▶ _Work instructions_
Begin the copy at the line that contains "Given: Select the", end it at the last line of the entries below, keep every word exact, and include no pictures.

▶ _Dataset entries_
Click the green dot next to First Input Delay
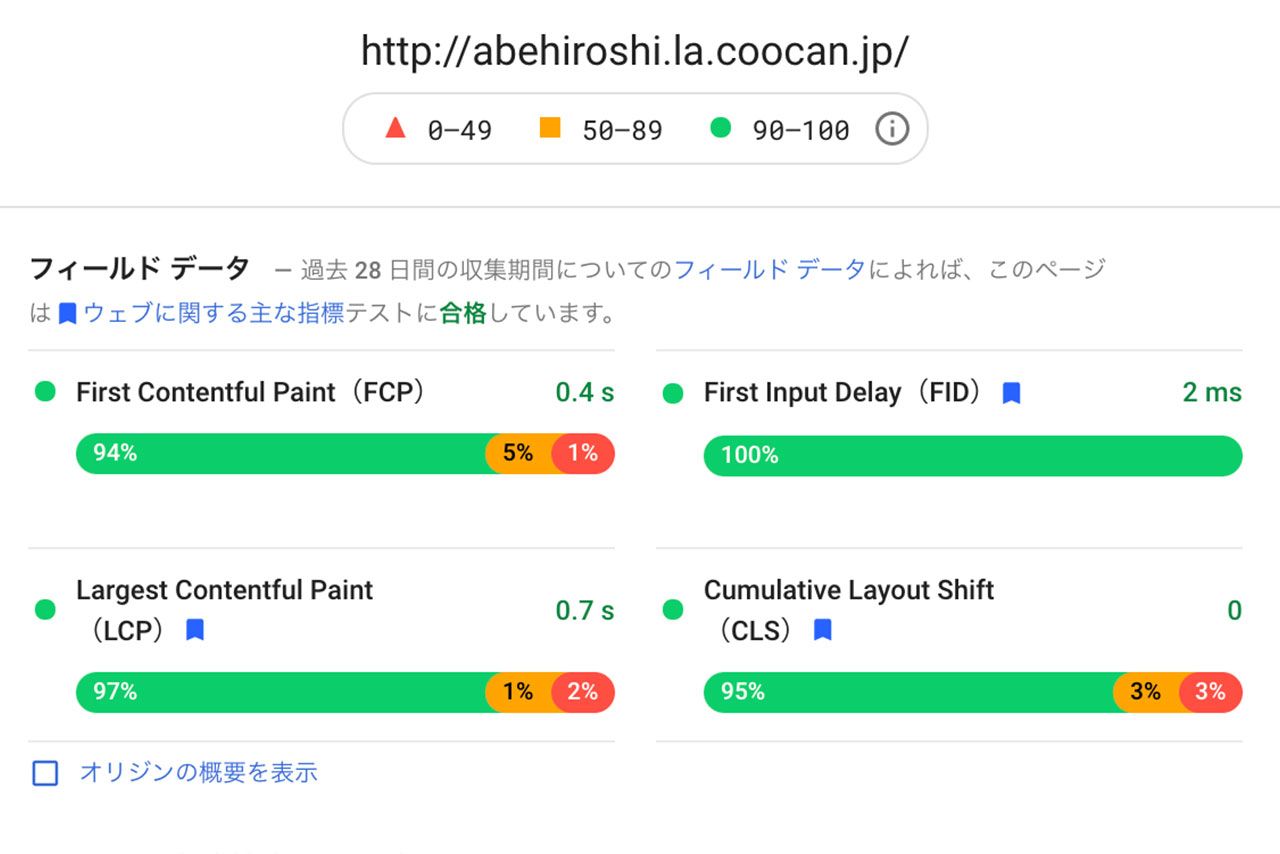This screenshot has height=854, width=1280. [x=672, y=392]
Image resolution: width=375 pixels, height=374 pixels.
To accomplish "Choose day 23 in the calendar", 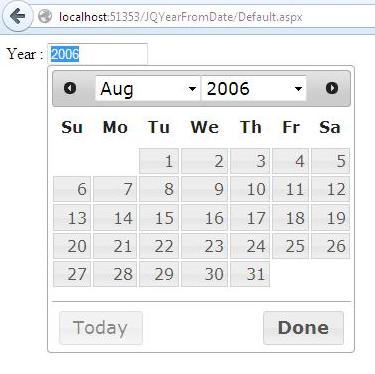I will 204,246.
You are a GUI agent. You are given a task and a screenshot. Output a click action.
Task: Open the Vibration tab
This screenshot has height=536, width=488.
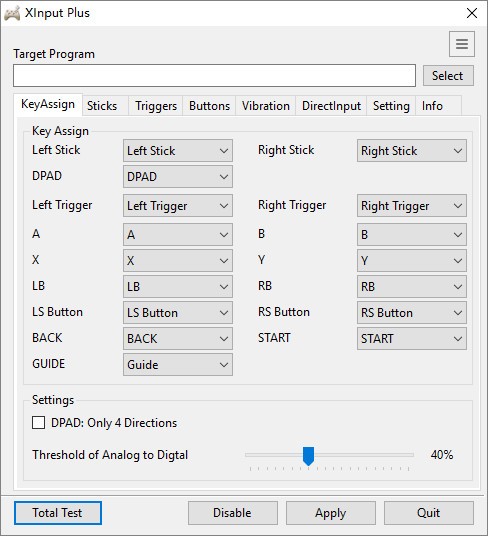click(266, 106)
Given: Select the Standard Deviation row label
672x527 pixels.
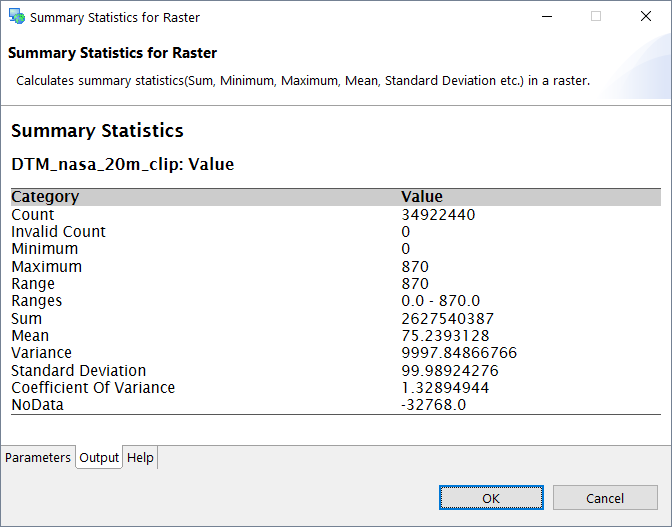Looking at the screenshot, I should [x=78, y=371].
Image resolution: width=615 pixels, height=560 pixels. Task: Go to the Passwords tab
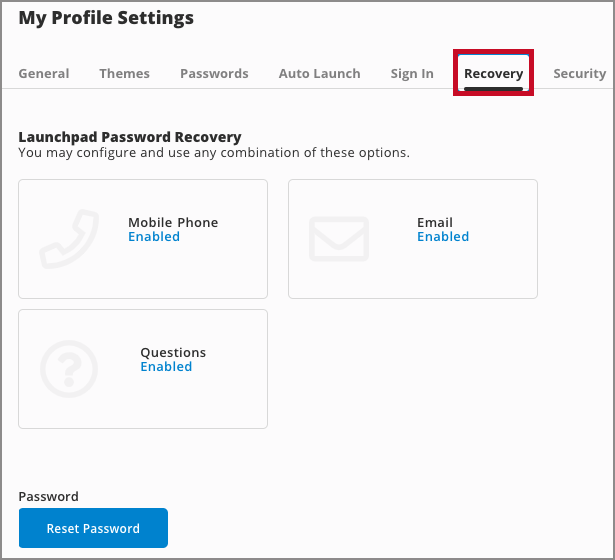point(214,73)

▶ _Exercise output_
Given: Select the Standard Deviation row label
672x527 pixels.
Looking at the screenshot, I should [x=78, y=371].
Image resolution: width=615 pixels, height=560 pixels. Task: Go to the Passwords tab
point(214,73)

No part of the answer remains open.